Beim Vergleich der Windlasten nach 1055-4 und dem Eurocode 1 ergeben sich wesentliche Erhöhungen der Anforderungen an die Widerstandsfähigkeit gegen Windlast. Für den "ungünstigsten Fall" wurden an Hand eines Berechnungsbeispieles Erhöhungen der Windlasten in Höhe von bis zu 130 % festgestellt. Die Neuerungen nach dem Eurocode 1 bestehen hauptsächlich darin, dass bei jedem Bauwerk der Druckbeiwert je nach Windlastzone und Windangriffsprofil sowie der Standortbeiwert nach der Geländekategorie ermittelt wird, um die Windbelastung zu errechnen. Die aus diesen Kriterien errechnete Windbelastung wurde in Relation zur Schlagregendichtheit und zur Luftdurchlässigkeit gesetzt, um eine Klassifizierung zu erstellen. Die Werte sind in den "Einsatzempfehlungen für Fenster und Außentüren" in Tabellenform erfasst. An Hand des Standorts des Gebäudes, der Geländekategorie und der Windlastzone sowie der Einbauhöhe der Fenster und Haustüren können die Leistungsmerkmale der Fenster und Haustüren bestimmt werden.

5 Zusammenfassung

Auch wenn die Bearbeitung der Normen nach Fertigstellung durch die technischen Arbeitskreise viel zu lange Zeit in Anspruch nimmt, so lichten sich langsam die Wolken am Horizont und das Zusammenspiel nationaler Regeln mit den europäischen Normen ist erkennbar. Ganz so einfach, wie ursprünglich vorgesehen, scheint die Anwendung nicht zu werden. Zumindest in einer Übergangszeit werden nationale Bemessungsregeln die europäischen Normen unterstützen. Sicher wird die nächste Generation der Normer zur Aufgabe haben, auch diese Bemessungsspielregeln untereinander abzugleichen. Dem Anwender werden Hilfen, wie die Einsatzempfehlungen für Fenster, zur Verfügung gestellt, um den neuen europäischen Regeln einfach folgen zu können. Zukunftsweisend wurden diese Einsatzempfehlungen so aufgearbeitet, dass sie nicht nur in Deutschland, sondern auch in anderen europäischen Ländern angewandt werden können. Im Wesentlichen wurde dies durch die Einarbeitung der Regeln auf Grundlage des Eurocodes "Windlasten" erreicht.

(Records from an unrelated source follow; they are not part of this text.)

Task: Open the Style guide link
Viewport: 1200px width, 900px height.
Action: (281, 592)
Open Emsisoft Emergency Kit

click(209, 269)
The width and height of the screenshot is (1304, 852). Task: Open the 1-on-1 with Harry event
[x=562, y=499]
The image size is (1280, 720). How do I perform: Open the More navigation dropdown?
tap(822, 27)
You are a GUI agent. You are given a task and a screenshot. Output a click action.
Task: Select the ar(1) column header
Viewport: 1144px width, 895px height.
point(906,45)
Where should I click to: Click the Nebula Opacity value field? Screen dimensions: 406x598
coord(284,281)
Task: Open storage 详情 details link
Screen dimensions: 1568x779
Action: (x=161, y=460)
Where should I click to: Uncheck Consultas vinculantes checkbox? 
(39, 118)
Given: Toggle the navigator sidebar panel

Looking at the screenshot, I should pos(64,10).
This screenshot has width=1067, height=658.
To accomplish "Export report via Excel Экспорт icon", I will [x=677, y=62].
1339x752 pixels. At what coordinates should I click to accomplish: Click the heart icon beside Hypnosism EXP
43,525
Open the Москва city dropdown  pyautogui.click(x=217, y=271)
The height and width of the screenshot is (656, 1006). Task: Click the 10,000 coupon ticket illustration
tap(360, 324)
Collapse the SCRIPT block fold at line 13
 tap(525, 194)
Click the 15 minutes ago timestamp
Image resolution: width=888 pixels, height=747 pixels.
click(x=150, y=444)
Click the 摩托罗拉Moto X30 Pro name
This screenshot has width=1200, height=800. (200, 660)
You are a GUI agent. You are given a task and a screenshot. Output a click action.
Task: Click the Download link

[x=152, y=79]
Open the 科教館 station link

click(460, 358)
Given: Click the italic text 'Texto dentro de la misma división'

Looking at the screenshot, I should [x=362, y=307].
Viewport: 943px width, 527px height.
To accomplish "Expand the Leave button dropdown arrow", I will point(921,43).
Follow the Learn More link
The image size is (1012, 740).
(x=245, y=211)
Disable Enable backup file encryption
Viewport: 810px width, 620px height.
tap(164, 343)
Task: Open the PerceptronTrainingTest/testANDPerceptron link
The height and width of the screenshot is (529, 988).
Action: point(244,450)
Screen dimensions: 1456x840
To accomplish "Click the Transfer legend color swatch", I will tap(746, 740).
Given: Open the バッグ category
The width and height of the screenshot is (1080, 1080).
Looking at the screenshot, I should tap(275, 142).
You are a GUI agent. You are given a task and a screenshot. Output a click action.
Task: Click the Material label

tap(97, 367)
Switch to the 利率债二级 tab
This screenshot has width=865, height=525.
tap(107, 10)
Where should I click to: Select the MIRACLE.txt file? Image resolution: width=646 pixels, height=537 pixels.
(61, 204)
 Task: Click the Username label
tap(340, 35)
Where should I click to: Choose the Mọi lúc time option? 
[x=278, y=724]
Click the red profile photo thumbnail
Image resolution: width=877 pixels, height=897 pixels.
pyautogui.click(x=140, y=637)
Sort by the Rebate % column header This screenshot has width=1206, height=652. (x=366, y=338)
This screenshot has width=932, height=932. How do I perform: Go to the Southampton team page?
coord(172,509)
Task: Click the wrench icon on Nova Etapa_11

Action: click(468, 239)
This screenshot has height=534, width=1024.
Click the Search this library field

Für alle bleibt zu hoffen, dass die europäische Normungsbürokratie etwas mehr in Fahrt kommt und wichtige Dokumente wie unsere Produktnorm "Fenster- und Außentüren" schneller fertiggestellt werden. Nach allen bisherigen Verzögerungen ist mit einer Veröffentlichung zu Beginn des Jahres 2002 zu rechnen.

(Quelle: ift-Rosenheim)


Abschließend sei noch einmal an den Beitrag aus "glas + rahmen" 21 u. 22/1994 unter QM, DIN ISO 9000 erinnert.